Por Carolina Gómez-Ávila
Las ideologías que tantos
adeptos captaron en el siglo XX ya no cautivan a las masas. Los aspirantes a
ejercer el poder han acudido al sincretismo para crear nuevos adefesios con los
cuales hacer renacer la esperanza -moneda de intercambio electoral- y la fe en
el líder -garantía de lealtad sin cuestionamientos.
A finales del siglo pasado, un
hombre con un proyecto personalista y totalitario inventó una ideología que
insuflara ambas -esperanza y fe- en cantidad suficiente para eternizarse en el
poder. Lo logró a través una propuesta siempre inacabada, siempre perfectible,
siempre por construir, en la cual acomodaría lo que necesitara para sus fines.
La llamó “el socialismo del siglo XXI”.
No fue casual. Este hombre
sabía del fuerte núcleo socialdemócrata de la población y observó que sus
principales sottocapi se identificaban con interpretaciones variadas
y confusas del pensamiento de izquierda. Notó que el socialismo podía ayudarle
a canalizar las populares aspiraciones de igualdad y distribución de la riqueza
y que el naciente siglo XXI le permitiría incluir todo lo demás que quisiera,
incluso si contradecía postulados socialistas, presentándolo como una evolución
endógena a través de las variantes bolivariana -para exaltar y fidelizar a
militares-, la zamorana -para cebar el odio de clases- y la robinsoniana -para
ideologizar desde el sistema educativo a quienes lo sostendrían en el poder.
Antes de devenir en dictadura,
el socialismo del siglo XXI sufrió una mitosis. Los Poderes Fácticos que habían
entronizado a este hombre invirtiendo ingentes recursos, quedaron fuera de la
ecuación de mando a pesar de que les permitieron conservar cuotas de poder
económico. Como no obtuvieron rédito político sobre el capital abonado, lo
intentan ahora con otro mamarracho ideológico.
Se trata de la antipolítica,
siempre pretendiendo llegar al poder sin pasar por el ejercicio partidista que
manda la democracia. Con simpleza ha llamado socialismo a la aplicación de una
política económica de sometimiento y control, proponiendo el libre mercado como
vengador de todo lo que hayamos perdido en los últimos 3 lustros.

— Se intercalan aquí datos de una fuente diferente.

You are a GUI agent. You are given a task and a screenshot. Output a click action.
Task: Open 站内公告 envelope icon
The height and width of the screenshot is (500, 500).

La
antipolítica fundamenta su discurso en el ataque a los políticos, acusándolos
de defender oscuros intereses o de no interpretar adecuadamente la realidad
social que, sin embargo, está excluida de su propia agenda cuyo centro es la
gestión económica. Su objetivo final es que toda decisión política desaparezca
y sea sustituida por lo que dicte un mercado sin interferencias. De esta
manera, las aspiraciones que la sociedad tenga acerca de la democracia, la
legitimidad, la igualdad y la justicia tendrían más relación con la libre
competencia y la presión de los monopolios que con los criterios que sólo
pueden defenderse a través de la actividad política.
Como la antipolítica se vale
del discurso de eficiencia gerencial salpicado con algunos conceptos
seudorrepublicanos o seudodemocráticos, es fácil que estas ideas percolen entre
compatriotas desesperados y desinformados que no se creen obligados a entender
las relaciones de poder, abandonando el ejercicio ciudadano y convirtiéndose en
clientes dispuestos a apoyar otro proyecto de dominación igual de cruel, aunque
lo llamen “el liberalismo del siglo XXI”.